§ **Your task**
Starting with the line of the listing that contains "You are a GUI" and going on through the line that contains "point(23,149)", render those lines as a Markdown table with the columns Row and Line, omitting any blank lines.

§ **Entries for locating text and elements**
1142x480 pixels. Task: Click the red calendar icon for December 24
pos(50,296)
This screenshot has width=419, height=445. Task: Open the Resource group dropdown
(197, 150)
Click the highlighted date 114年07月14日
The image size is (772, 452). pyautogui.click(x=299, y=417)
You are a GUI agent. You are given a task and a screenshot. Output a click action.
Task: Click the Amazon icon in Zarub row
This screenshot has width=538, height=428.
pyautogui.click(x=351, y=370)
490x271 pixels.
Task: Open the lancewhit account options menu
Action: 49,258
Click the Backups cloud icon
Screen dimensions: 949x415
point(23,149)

...

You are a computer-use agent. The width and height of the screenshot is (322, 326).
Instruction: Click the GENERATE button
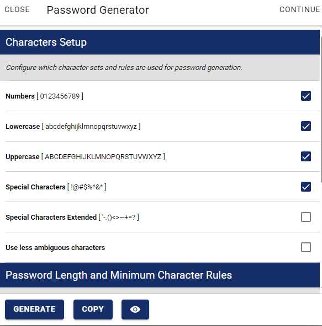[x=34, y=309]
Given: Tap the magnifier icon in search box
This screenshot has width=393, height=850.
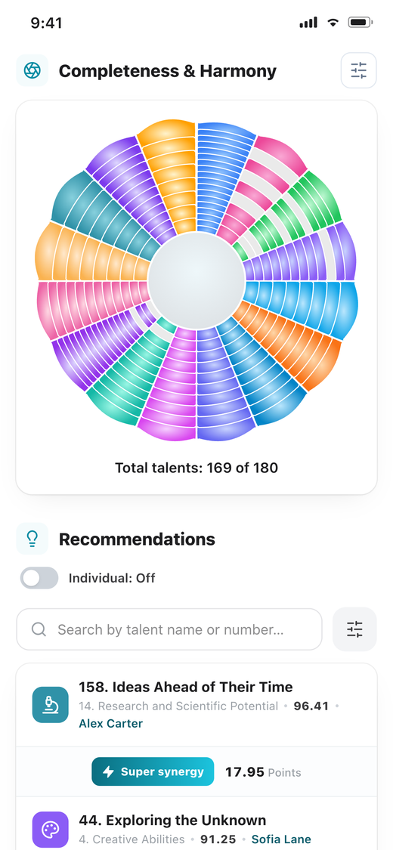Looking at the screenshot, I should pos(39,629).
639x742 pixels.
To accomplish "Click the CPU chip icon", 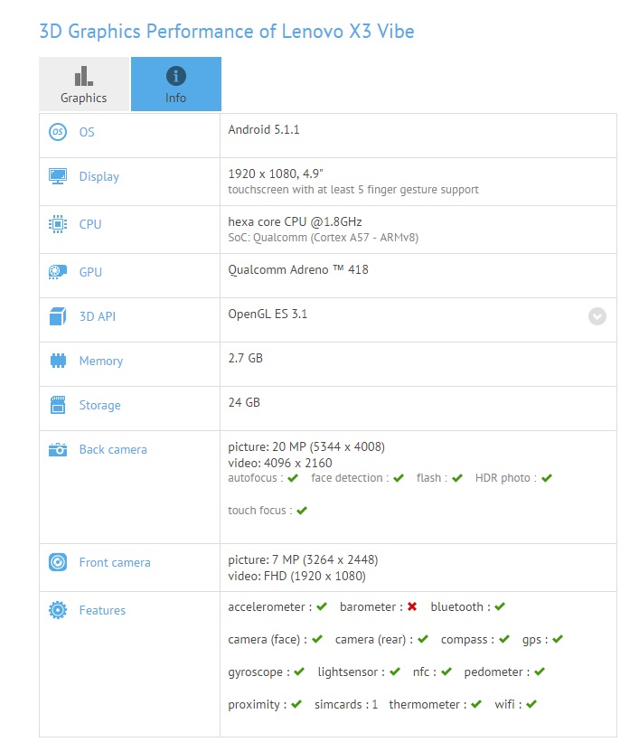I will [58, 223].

§ **Response to this task**
| Row | Line |
|---|---|
| 1 | You are a GUI agent. You are given a task and a screenshot. Output a click action. |
| 2 | Task: Click the Amazon icon in Zarub row |
| 3 | This screenshot has width=538, height=428. |
| 4 | pyautogui.click(x=351, y=370) |
| 5 | 490x271 pixels. |
| 6 | Task: Open the lancewhit account options menu |
| 7 | Action: 49,258 |
| 8 | Click the Backups cloud icon |
| 9 | Screen dimensions: 949x415 |
| 10 | point(23,149) |